The AI industry is in a bit of a benchmarking quandary at the moment. Most of the tests commonly used to evaluate AI models probe for skills, like competency on PhD-level math and science questions, that aren’t relevant to the average user. Meanwhile, many benchmarks — even benchmarks released relatively recently — are quickly approaching the saturation point.

The advantages of a public radio quiz game like the Sunday Puzzle is that it doesn’t test for esoteric knowledge, and the challenges are phrased such that models can’t draw on “rote memory” to solve them, explained Guha.

“I think what makes these problems hard is that it’s really difficult to make meaningful progress on a problem until you solve it — that’s when everything clicks together all at once,” Guha said. “That requires a combination of insight and a process of elimination.”

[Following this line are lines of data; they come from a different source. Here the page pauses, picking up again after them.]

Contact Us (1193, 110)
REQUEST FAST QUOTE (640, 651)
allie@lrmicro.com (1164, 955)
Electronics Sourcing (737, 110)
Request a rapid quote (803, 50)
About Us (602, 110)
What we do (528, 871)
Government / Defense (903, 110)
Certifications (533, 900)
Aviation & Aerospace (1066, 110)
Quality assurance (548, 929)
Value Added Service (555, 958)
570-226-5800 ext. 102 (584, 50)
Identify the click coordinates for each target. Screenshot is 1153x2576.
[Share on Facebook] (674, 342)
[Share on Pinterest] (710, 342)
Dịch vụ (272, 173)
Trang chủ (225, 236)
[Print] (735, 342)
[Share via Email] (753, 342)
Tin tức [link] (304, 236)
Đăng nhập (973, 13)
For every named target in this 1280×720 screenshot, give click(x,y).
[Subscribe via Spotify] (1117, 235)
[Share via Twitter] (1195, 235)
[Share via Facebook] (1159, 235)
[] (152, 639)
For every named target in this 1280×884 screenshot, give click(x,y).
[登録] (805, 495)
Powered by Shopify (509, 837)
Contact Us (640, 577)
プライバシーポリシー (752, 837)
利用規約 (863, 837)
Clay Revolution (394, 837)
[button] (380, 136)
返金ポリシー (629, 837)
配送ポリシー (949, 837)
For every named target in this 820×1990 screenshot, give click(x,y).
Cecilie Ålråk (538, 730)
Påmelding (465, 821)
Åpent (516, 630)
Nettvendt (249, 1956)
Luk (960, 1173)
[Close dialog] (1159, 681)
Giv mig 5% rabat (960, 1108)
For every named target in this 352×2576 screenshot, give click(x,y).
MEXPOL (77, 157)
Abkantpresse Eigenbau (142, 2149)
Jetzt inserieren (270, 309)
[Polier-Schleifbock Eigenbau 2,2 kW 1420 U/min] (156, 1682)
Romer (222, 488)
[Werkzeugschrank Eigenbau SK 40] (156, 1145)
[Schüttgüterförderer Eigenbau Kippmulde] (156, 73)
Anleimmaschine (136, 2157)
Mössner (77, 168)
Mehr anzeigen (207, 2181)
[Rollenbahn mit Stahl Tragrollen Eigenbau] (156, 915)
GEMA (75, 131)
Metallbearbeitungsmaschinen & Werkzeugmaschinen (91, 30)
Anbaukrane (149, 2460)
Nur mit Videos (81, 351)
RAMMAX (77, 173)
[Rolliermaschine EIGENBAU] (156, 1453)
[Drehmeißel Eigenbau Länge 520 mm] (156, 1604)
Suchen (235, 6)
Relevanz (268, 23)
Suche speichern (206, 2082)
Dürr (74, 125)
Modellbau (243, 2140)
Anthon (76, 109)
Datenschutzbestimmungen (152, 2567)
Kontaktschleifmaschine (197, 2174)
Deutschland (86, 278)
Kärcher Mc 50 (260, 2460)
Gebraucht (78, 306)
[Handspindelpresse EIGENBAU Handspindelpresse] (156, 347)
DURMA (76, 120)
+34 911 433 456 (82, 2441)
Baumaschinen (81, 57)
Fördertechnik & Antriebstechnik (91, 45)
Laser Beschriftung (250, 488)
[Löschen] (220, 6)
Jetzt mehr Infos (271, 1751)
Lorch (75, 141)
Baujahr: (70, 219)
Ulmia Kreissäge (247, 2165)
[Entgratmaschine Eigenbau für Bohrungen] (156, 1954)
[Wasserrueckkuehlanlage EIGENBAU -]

No benchmark is perfect, of course. The Sunday Puzzle is U.S. centric and English only. And because the quizzes are publicly available, it’s possible that models trained on them can “cheat” in a sense, although Guha says he hasn’t seen evidence of this.

“New questions are released every week, and we can expect the latest questions to be truly unseen,” he added. “We intend to keep the benchmark fresh and track how model performance changes over time.”

On the researchers’ benchmark, which consists of around 600 Sunday Puzzle riddles, reasoning models such as o1 and DeepSeek’s R1 far outperform the rest. Reasoning models thoroughly fact-check themselves before giving out results, which helps them avoid some of the pitfalls that normally trip up AI models. The trade-off is that reasoning models take a little longer to arrive at solutions — typically seconds to minutes longer.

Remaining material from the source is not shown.